The wound feels fresh, raw, wide open… as if I’ve never grieved him before. It’s interfering with my work, my focus, my sense of balance. I find myself crying at the littlest things, emotions bubbling up when I least expect them, far too much snot to contain.
I’ve done all the things I know to do. I have eaten. I have hydrated. I have even taken a quiet moment to sit with the grief. And still, it threatens to overwhelm me.
Grief doesn’t follow a schedule. It doesn’t care how many years have passed or how “well” you think you’ve handled it before. Sometimes it just rises, uninvited, demanding to be felt all over again.
If you’ve ever had a wave like that, you’re not alone. Whether your loss was last month or decades ago, some days will simply hit harder.
When that happens, it can help to use what I call Grief Compression. It is a way of giving the feelings space without letting them consume your entire day:
- Contain the time – Set aside 10–15 minutes just for your grief. Knowing it has a “container” can prevent it from spilling over endlessly.
- Use a physical anchor – Place a hand on your chest and another on your stomach.

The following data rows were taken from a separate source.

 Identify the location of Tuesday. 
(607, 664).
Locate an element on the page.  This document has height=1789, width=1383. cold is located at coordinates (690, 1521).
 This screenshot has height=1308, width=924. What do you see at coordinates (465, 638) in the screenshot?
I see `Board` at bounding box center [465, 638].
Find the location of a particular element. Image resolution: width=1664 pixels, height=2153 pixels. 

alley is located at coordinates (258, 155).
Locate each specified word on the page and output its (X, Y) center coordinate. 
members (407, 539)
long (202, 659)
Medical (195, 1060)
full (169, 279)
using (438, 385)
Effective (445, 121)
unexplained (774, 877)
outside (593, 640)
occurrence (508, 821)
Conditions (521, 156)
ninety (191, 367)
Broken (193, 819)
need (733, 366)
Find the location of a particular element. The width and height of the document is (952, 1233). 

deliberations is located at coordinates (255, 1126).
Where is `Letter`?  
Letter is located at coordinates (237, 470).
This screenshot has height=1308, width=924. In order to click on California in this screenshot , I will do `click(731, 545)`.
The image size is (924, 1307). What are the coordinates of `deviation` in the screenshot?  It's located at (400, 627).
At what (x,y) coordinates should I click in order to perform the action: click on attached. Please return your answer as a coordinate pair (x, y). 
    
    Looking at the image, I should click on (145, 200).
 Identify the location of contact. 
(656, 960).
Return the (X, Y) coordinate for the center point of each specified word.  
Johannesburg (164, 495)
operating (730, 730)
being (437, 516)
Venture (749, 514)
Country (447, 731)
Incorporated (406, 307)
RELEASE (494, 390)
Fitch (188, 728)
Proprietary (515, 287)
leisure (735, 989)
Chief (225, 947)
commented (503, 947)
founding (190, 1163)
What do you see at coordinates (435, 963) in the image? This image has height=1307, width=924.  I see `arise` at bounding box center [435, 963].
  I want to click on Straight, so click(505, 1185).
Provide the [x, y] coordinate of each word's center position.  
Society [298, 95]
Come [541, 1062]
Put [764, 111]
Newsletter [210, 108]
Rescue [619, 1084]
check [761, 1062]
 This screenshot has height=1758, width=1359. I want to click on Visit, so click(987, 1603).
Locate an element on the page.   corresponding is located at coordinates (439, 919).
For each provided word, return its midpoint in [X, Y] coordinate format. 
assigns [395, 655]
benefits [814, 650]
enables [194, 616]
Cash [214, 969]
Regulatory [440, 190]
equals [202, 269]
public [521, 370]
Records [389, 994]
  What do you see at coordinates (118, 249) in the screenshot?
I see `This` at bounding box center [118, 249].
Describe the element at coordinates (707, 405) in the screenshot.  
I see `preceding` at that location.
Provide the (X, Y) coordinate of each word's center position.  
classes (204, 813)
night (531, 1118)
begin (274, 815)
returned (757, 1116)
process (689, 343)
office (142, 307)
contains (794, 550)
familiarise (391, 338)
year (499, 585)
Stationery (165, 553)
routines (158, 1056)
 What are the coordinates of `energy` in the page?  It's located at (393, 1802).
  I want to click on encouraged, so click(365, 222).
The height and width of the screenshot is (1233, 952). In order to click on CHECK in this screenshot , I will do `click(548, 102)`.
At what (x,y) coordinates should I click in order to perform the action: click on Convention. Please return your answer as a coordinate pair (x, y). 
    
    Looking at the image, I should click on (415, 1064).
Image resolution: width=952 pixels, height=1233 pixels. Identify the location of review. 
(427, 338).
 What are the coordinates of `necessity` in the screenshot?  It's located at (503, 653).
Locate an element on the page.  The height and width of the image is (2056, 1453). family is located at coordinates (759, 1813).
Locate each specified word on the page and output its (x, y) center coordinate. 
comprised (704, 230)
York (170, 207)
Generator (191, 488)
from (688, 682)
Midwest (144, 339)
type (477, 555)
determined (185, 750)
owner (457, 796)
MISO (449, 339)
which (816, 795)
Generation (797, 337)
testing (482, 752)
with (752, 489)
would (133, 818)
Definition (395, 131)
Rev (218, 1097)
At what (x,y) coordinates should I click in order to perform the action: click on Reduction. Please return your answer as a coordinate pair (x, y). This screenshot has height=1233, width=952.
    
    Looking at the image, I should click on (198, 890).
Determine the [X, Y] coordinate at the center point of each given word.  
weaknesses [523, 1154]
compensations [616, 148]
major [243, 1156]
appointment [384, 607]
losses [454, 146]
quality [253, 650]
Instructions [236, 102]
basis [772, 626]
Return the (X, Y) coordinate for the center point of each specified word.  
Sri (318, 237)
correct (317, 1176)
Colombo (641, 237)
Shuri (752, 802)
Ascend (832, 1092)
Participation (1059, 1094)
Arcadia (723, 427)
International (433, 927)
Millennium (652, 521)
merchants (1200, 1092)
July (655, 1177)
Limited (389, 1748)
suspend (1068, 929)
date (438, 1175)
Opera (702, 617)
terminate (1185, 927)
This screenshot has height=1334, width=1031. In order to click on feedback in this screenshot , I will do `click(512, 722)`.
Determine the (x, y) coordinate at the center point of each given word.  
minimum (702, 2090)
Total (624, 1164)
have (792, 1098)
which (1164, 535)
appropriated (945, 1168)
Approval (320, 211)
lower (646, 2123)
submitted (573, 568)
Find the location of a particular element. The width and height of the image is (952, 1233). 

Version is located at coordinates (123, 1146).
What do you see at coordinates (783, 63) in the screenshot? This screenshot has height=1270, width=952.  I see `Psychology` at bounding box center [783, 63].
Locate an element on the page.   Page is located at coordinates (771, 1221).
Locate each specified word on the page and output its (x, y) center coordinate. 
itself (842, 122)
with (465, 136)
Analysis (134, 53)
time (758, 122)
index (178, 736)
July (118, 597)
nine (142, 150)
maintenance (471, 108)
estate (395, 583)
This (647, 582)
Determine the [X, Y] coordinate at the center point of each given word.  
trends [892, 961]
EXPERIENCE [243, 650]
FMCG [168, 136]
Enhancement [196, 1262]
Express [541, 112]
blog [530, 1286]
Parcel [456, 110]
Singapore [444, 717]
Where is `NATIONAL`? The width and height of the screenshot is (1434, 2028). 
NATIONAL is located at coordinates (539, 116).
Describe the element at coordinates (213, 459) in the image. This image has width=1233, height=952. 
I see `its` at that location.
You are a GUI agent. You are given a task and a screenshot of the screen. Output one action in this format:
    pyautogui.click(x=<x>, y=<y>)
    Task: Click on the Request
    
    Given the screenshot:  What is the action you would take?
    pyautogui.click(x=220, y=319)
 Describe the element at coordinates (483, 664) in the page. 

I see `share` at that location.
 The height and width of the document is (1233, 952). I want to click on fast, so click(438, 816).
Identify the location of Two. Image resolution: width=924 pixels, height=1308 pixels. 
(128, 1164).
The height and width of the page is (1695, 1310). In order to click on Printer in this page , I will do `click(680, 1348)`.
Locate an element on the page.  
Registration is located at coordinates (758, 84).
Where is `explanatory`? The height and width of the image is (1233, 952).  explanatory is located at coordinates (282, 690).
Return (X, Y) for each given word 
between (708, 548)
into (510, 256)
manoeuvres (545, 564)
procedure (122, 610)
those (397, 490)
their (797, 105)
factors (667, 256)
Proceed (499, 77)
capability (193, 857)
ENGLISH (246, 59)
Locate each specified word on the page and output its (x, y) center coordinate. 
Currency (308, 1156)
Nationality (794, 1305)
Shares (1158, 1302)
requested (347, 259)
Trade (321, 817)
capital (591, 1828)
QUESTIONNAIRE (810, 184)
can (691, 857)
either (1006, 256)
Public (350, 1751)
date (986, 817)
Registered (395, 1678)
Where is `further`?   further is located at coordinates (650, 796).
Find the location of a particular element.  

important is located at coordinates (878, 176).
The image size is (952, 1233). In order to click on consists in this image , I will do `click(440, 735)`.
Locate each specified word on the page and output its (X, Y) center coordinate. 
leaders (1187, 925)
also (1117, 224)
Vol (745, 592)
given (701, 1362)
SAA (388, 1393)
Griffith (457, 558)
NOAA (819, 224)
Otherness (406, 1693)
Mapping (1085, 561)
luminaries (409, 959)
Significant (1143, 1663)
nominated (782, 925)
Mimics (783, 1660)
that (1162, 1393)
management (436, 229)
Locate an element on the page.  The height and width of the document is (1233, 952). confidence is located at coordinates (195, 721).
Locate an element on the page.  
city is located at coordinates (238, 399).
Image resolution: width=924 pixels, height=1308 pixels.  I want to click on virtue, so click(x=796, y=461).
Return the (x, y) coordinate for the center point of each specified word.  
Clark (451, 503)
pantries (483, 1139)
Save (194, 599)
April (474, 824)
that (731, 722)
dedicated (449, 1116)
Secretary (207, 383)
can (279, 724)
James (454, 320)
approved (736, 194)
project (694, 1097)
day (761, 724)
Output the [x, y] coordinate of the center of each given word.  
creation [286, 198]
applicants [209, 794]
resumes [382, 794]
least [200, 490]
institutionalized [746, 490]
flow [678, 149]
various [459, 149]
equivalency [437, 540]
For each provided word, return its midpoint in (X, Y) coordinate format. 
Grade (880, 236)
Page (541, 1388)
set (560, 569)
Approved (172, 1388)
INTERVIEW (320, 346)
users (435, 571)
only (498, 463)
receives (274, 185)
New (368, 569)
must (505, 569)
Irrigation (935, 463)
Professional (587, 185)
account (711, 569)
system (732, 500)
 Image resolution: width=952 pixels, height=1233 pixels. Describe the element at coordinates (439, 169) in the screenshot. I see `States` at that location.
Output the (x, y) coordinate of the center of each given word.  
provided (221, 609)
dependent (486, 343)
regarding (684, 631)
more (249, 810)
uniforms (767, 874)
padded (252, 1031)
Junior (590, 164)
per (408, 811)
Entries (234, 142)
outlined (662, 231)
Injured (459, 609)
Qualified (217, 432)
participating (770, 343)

Breathe naturally, and remind yourself: “This is grief. It’s part of my love for them.”
- Name & release – Speak or write what you’re feeling, and with each one, drop your shoulders, unclench your jaw, or exhale. These are tiny physical releases to match the emotional ones.
- Ground in the present – Afterward, focus on one thing in your immediate environment. It could be your pet’s fur, a warm mug, a sound around you. Something tangible to bring your mind and body back to now.
It’s not about making the pain disappear. It’s about letting it move through you in a way that honors your loss without drowning you in it.
If you’re feeling it today, whatever “it” is, know that someone else out there is, too. And it’s okay to take that time.